Yahoo does not appear to agree, since on Nov. 20 the company announced intentions to sell wall art prints of photos on their site Flickr that are under Creative Commons licenses without giving any of the profit to the respective photographers.
The Creative Commons license of selected photos are of the “commercial attribution” variety, which means that Yahoo’s use of the photos for profit are perfectly legal. However, many photographers are still outraged by their decision to keep all the profit for photos under these licenses, while simultaneously giving a 51 percent cut of the profit to photographers who Yahoo had to request direct permission to use their photos in wall prints.
“I think that Yahoo’s actions are almost a form of legal thievery,” said junior Sirena Vasquez, who posts her own artwork online and is experienced in the distribution and sale of her art. “They didn’t create the art, so they have no right to profit off of it even if the license technically allows it.”

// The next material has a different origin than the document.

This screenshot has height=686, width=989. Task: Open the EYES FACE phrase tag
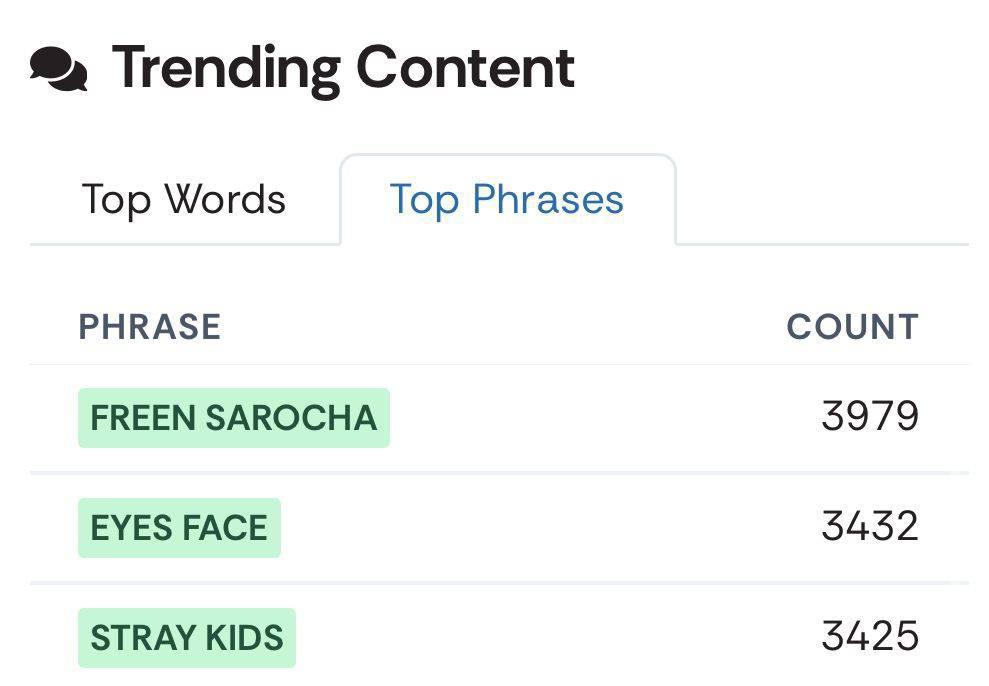pyautogui.click(x=179, y=528)
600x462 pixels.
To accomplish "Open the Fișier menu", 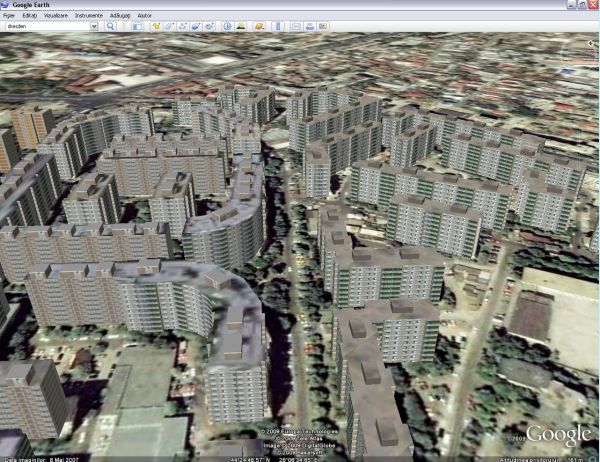I will click(x=9, y=15).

Competing photo-sharing sites like 500px and DeviantArt have criticized Yahoo’s decision as violating user intent, even if it is legal, and disrespecting the artists’ distribution of their work.

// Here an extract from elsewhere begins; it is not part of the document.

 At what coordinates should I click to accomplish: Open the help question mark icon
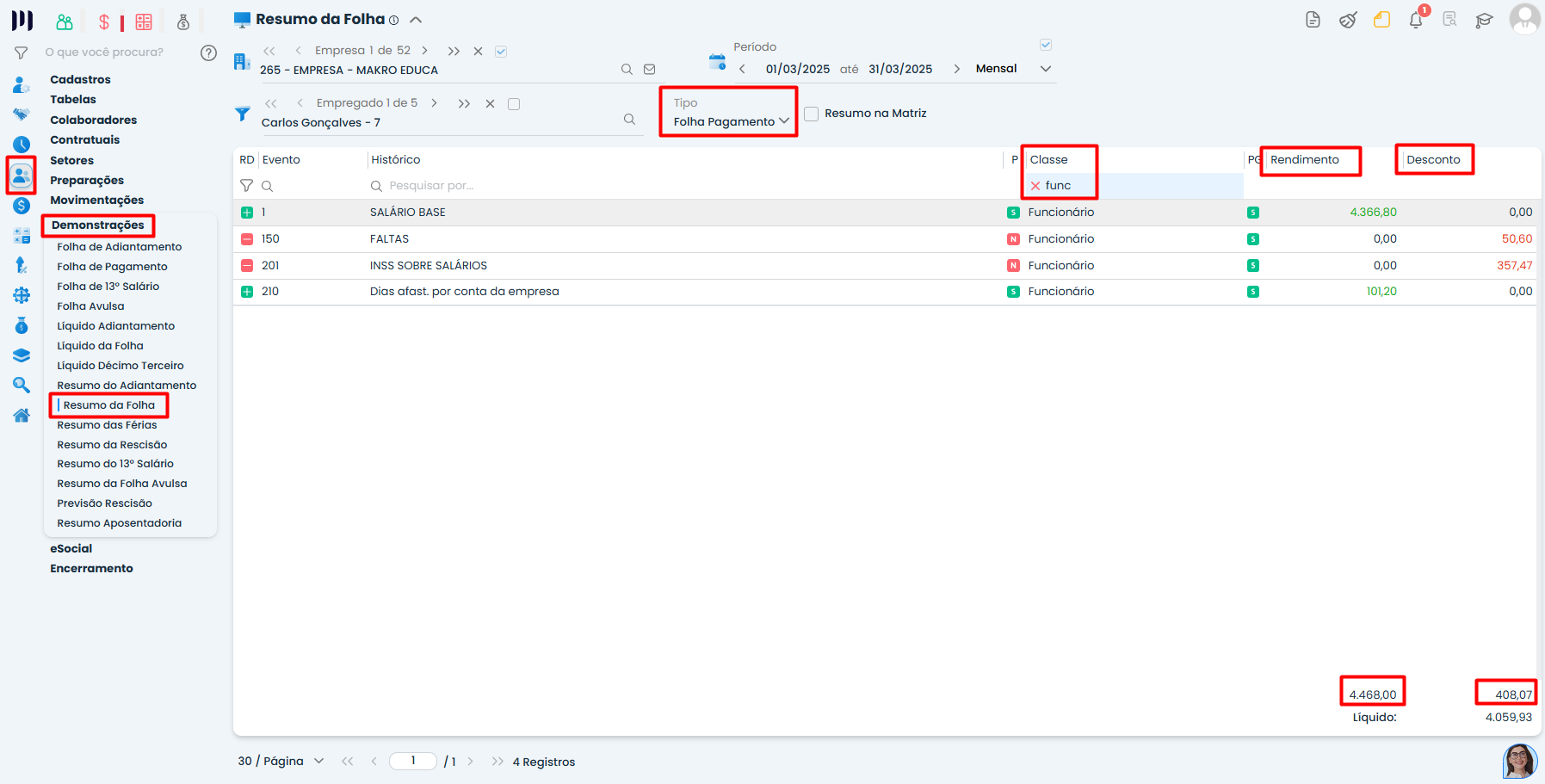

DeviantArt has over 50 million photos with the same Creative Commons licenses, and the site allows them to take revenue from sale of posters of their art.
DeviantArt user and junior Cyan Chang said, “I think if [Yahoo] uses your art and keeps all the profit, that is not fair at all. The artists should get half or even more of the profit. Yahoo is wrong to manipulate its users’ photos and licenses like that.”
There is no way to keep the Creative Commons license specified to be “free to use or share, even commercially” as some photographers want their art to be, without allowing Yahoo to use their photos in their wall print plans and being left out of the profit if Yahoo wishes to do so. Users must either change their license specifications to disallow free commercial usage or simply deal with Yahoo’s use of their photos.
Co-founder of Flickr Stewart Butterfield said, “It’s hard to imagine that the revenue from selling the prints will cover the cost of lost goodwill.”
Unhappy users who don’t want to change their license can change to another photo-sharing site, but that can prove to be a burden in the cases of those who already have thousands of photos loaded on Flickr.
Students who use such forums as Flickr and DeviantArt to share their art are affected by decisions such as these by the sites’ officials. This change in policy significantly affects the distribution and control of artists on Flickr, which is something all artists are affected by in the bigger picture.
“This is an ongoing struggle in the art world,” said Vasquez. “How much credit should the distributor of an artist’s work get?”